Provided data:
=-=-=

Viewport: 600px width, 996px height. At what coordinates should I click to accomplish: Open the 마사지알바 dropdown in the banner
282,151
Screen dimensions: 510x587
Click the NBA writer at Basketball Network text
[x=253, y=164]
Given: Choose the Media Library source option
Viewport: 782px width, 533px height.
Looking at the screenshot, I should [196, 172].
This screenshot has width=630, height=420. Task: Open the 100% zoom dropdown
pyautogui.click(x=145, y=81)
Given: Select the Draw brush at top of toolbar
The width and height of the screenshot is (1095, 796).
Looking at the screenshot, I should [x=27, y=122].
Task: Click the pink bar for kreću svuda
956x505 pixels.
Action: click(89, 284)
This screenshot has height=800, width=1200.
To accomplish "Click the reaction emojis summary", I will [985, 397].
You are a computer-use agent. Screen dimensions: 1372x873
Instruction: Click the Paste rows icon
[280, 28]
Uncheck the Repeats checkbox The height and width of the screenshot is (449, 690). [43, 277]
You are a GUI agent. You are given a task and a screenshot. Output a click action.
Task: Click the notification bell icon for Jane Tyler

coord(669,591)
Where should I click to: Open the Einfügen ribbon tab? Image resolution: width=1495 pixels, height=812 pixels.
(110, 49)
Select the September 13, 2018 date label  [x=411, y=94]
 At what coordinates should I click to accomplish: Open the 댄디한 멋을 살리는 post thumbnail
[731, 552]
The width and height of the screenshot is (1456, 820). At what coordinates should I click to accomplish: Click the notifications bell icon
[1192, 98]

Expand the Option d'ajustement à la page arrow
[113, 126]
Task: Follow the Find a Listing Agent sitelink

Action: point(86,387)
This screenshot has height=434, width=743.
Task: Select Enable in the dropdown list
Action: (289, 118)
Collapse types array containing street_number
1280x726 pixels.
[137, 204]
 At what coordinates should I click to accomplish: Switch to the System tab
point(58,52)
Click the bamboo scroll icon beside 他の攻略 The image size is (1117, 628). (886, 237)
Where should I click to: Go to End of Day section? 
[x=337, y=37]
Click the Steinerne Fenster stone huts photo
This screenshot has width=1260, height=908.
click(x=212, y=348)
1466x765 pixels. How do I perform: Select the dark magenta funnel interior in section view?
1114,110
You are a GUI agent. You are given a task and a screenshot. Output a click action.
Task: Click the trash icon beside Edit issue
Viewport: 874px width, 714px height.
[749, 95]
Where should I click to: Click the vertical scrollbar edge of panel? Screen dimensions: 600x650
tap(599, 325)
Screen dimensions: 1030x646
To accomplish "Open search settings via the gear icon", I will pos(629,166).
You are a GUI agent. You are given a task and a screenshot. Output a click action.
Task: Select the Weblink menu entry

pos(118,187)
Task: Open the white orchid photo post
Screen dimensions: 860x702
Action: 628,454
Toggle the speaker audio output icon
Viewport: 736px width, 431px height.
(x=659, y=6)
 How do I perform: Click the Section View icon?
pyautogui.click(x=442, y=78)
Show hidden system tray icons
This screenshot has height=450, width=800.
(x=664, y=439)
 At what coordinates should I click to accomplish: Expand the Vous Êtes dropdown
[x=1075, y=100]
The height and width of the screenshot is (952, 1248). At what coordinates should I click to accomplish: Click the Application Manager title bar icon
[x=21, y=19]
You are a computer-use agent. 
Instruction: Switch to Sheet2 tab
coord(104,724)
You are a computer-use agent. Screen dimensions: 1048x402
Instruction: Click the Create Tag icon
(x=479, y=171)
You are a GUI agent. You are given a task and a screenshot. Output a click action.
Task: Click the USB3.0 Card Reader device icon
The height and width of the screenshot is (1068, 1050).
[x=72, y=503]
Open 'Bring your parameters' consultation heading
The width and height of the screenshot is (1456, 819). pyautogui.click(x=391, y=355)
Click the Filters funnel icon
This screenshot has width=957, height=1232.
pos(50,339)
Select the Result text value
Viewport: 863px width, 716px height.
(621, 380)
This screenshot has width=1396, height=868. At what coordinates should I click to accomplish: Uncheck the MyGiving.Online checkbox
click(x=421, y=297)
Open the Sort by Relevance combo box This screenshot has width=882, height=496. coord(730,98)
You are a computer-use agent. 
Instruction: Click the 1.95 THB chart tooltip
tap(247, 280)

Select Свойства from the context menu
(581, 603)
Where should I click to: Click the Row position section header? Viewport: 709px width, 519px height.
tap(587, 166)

=-=-=

Task goal: Go through the records line by line and count those that contain the string "computer". Answer with the count alone.

Completed exercise: 4